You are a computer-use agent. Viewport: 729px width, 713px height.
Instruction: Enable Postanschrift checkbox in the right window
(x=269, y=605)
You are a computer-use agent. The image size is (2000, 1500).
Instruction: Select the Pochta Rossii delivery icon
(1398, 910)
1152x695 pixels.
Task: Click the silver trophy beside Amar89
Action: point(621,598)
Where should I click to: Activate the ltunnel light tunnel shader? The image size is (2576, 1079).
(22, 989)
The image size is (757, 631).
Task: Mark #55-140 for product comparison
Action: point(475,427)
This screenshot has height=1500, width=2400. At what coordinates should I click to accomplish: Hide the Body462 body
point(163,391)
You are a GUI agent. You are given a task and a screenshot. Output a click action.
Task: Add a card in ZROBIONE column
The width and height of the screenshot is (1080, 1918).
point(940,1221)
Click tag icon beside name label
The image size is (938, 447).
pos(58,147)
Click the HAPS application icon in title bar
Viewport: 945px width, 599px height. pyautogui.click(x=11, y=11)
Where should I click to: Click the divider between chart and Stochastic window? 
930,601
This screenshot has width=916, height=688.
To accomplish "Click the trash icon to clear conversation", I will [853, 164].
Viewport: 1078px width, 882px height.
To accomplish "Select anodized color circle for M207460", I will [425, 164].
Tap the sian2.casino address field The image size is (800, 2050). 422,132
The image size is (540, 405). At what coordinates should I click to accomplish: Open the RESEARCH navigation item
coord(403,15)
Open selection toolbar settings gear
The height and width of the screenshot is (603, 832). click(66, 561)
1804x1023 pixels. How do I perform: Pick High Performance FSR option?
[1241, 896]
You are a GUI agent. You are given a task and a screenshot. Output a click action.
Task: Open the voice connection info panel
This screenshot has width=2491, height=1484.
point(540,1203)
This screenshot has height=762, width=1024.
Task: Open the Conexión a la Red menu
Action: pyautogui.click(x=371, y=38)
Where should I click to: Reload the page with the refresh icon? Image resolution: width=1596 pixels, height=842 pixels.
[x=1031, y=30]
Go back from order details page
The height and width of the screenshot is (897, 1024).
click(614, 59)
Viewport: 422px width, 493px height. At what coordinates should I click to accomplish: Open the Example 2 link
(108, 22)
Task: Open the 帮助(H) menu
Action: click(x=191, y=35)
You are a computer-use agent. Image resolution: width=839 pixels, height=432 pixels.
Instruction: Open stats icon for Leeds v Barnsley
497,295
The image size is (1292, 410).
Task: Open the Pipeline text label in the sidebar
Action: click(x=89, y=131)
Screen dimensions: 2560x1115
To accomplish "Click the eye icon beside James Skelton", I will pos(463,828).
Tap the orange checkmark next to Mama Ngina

-------

(WRITTEN REQUEST) Rewrite the entries above, swapping "Instruction" for "Command" wherever it occurs and leaving all else as it is.

(EXERCISE OUTPUT)
You are a computer-use agent. Viewport: 729px width, 713px height.
Command: Enable Postanschrift checkbox in the right window
(x=269, y=605)
You are a computer-use agent. The image size is (2000, 1500).
Command: Select the Pochta Rossii delivery icon
(1398, 910)
1152x695 pixels.
Task: Click the silver trophy beside Amar89
Action: point(621,598)
Where should I click to: Activate the ltunnel light tunnel shader? The image size is (2576, 1079).
(22, 989)
The image size is (757, 631).
Task: Mark #55-140 for product comparison
Action: point(475,427)
This screenshot has height=1500, width=2400. At what coordinates should I click to accomplish: Hide the Body462 body
point(163,391)
You are a GUI agent. You are given a task and a screenshot. Output a click action.
Task: Add a card in ZROBIONE column
The width and height of the screenshot is (1080, 1918).
point(940,1221)
Click tag icon beside name label
The image size is (938, 447).
pos(58,147)
Click the HAPS application icon in title bar
Viewport: 945px width, 599px height. pyautogui.click(x=11, y=11)
Where should I click to: Click the divider between chart and Stochastic window? 
930,601
This screenshot has width=916, height=688.
To accomplish "Click the trash icon to clear conversation", I will [853, 164].
Viewport: 1078px width, 882px height.
To accomplish "Select anodized color circle for M207460", I will [425, 164].
Tap the sian2.casino address field The image size is (800, 2050). 422,132
The image size is (540, 405). At what coordinates should I click to accomplish: Open the RESEARCH navigation item
coord(403,15)
Open selection toolbar settings gear
The height and width of the screenshot is (603, 832). click(66, 561)
1804x1023 pixels. How do I perform: Pick High Performance FSR option?
[1241, 896]
You are a GUI agent. You are given a task and a screenshot. Output a click action.
Task: Open the voice connection info panel
This screenshot has width=2491, height=1484.
point(540,1203)
This screenshot has height=762, width=1024.
Task: Open the Conexión a la Red menu
Action: pyautogui.click(x=371, y=38)
Where should I click to: Reload the page with the refresh icon? Image resolution: width=1596 pixels, height=842 pixels.
[x=1031, y=30]
Go back from order details page
The height and width of the screenshot is (897, 1024).
click(614, 59)
Viewport: 422px width, 493px height. At what coordinates should I click to accomplish: Open the Example 2 link
(108, 22)
Task: Open the 帮助(H) menu
Action: click(x=191, y=35)
You are a computer-use agent. Image resolution: width=839 pixels, height=432 pixels.
Command: Open stats icon for Leeds v Barnsley
497,295
The image size is (1292, 410).
Task: Open the Pipeline text label in the sidebar
Action: click(x=89, y=131)
Screen dimensions: 2560x1115
To accomplish "Click the eye icon beside James Skelton", I will pos(463,828).
Tap the orange checkmark next to Mama Ngina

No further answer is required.